» Description of the task: Write out again, unchanged, the line that has "At what coordinates" and each following line through the end of the entries below; leave pictures out.
════
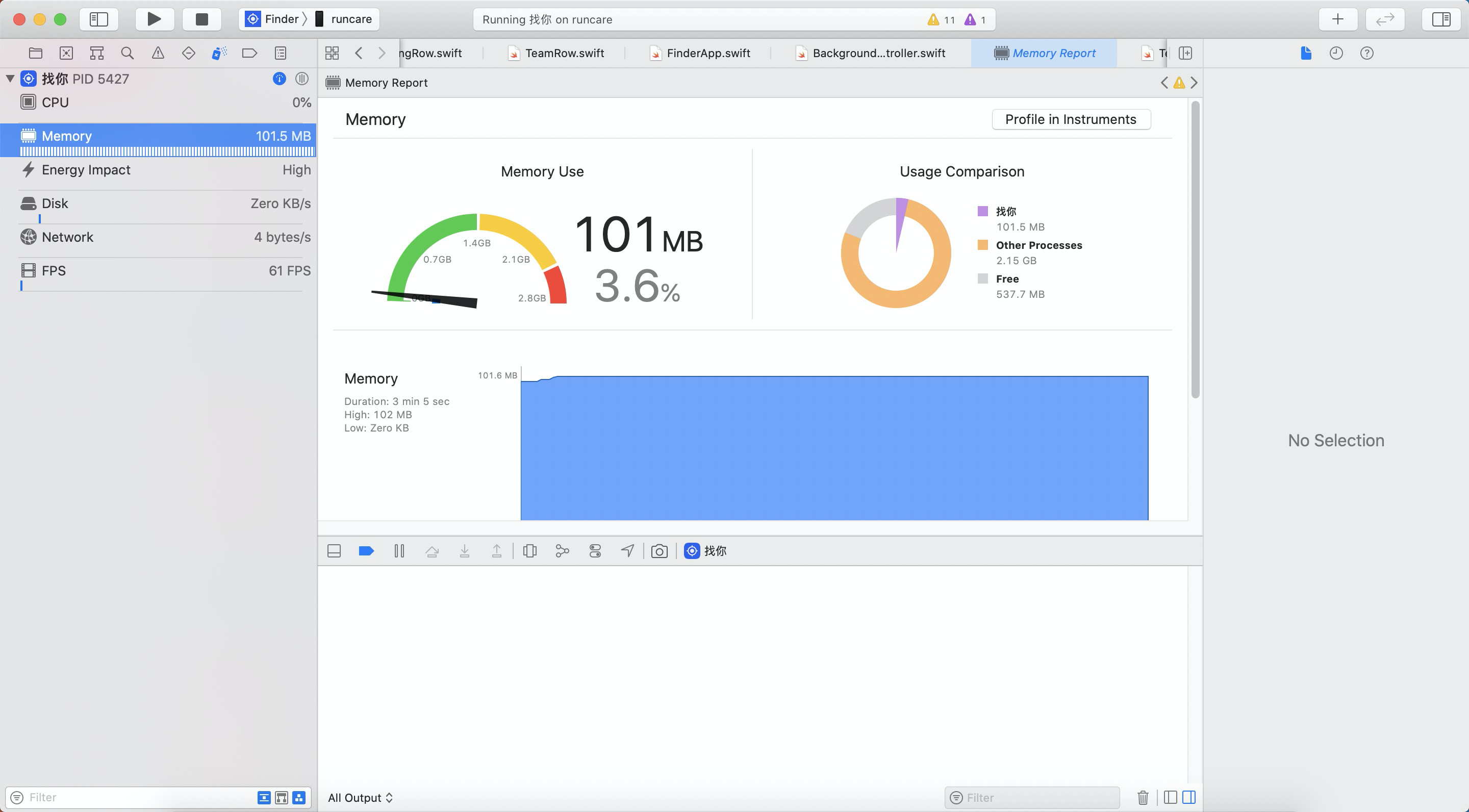
Task: Click the Simulate Location arrow icon
Action: click(627, 551)
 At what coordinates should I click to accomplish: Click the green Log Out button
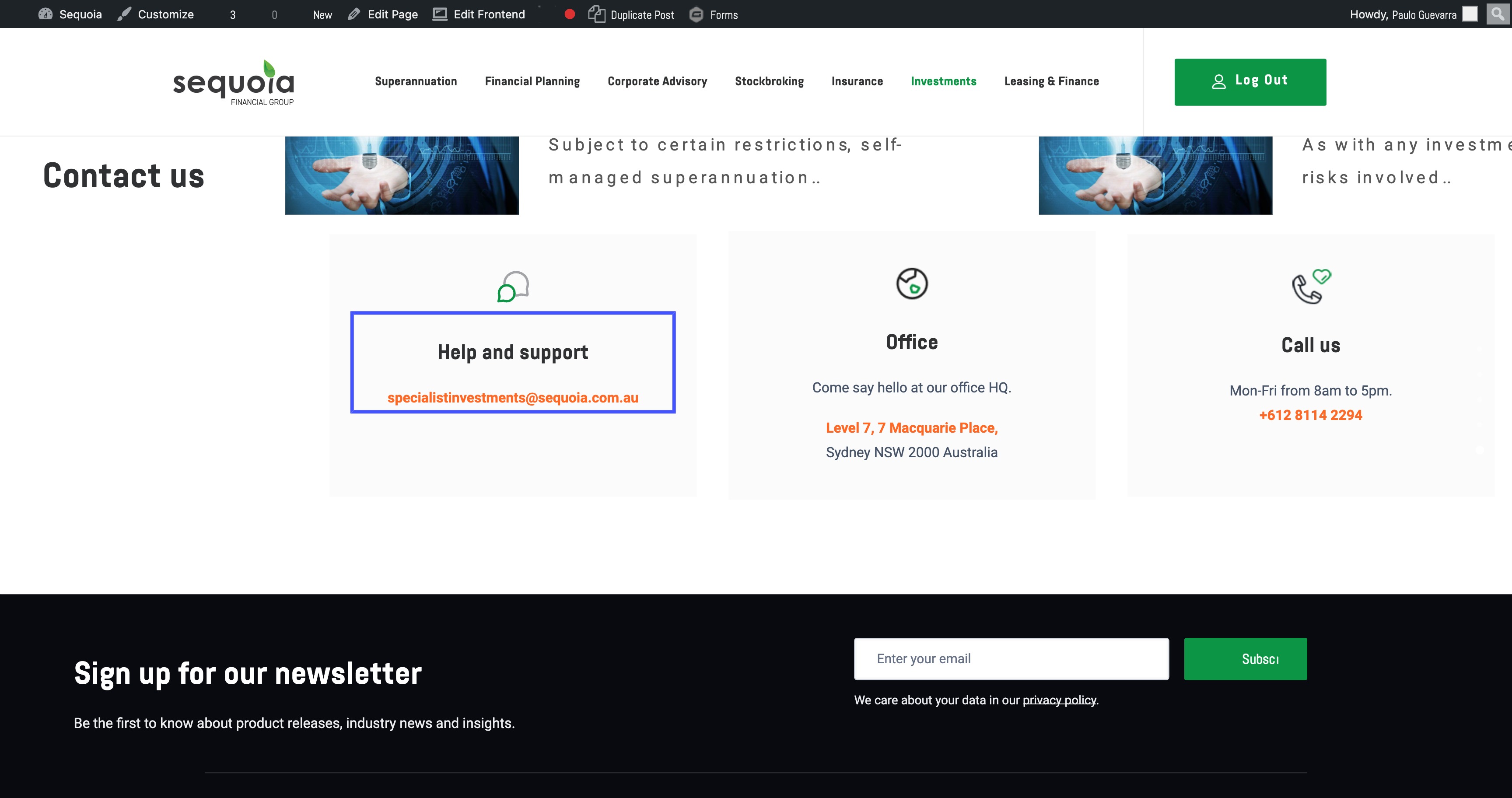click(1250, 81)
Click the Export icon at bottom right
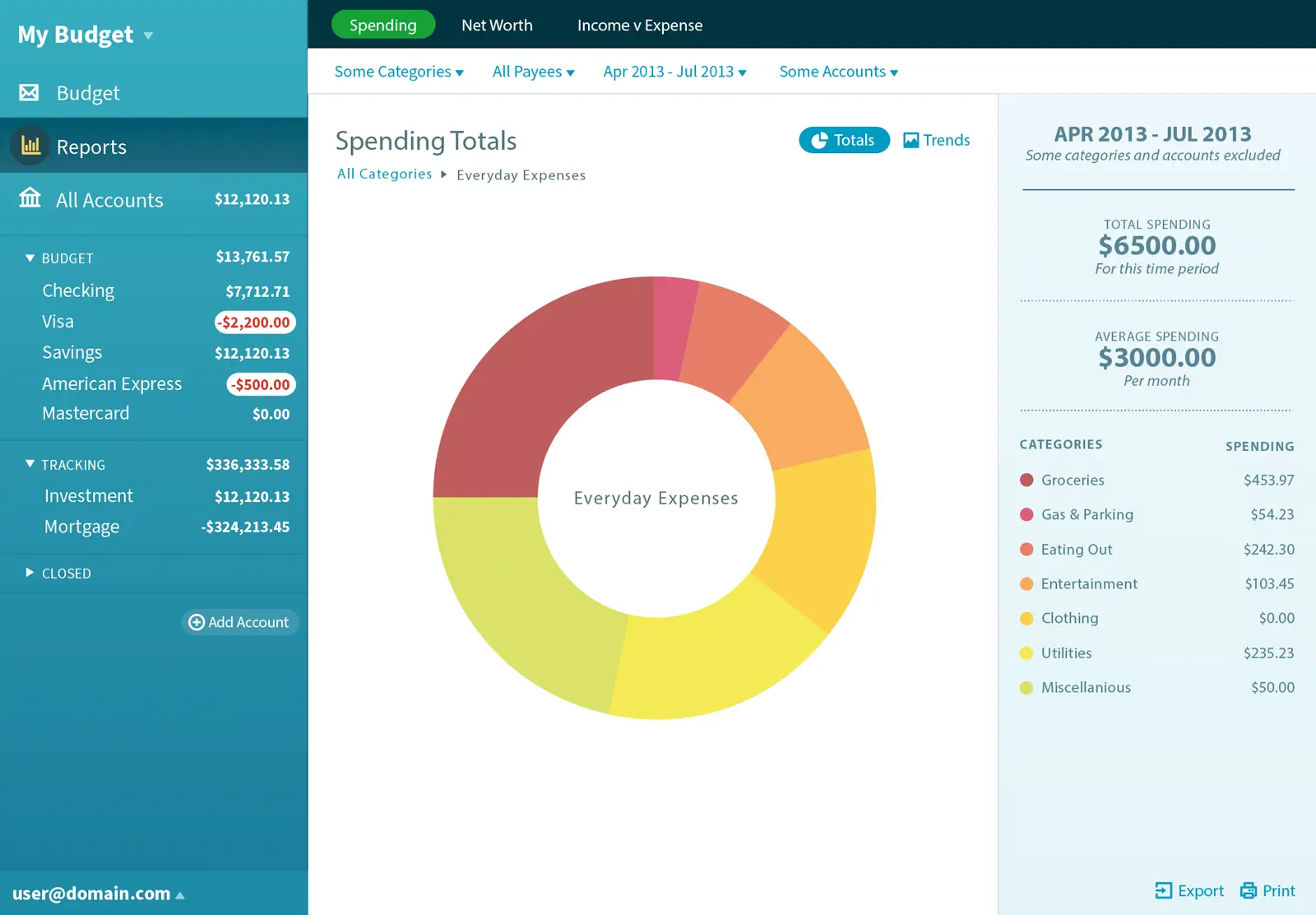Screen dimensions: 1316x915 tap(1162, 890)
════
» Task result:
 At what coordinates should I click to accomplish: Click the green Log Out button
click(1250, 81)
Click the Export icon at bottom right
Screen dimensions: 1316x915 tap(1162, 890)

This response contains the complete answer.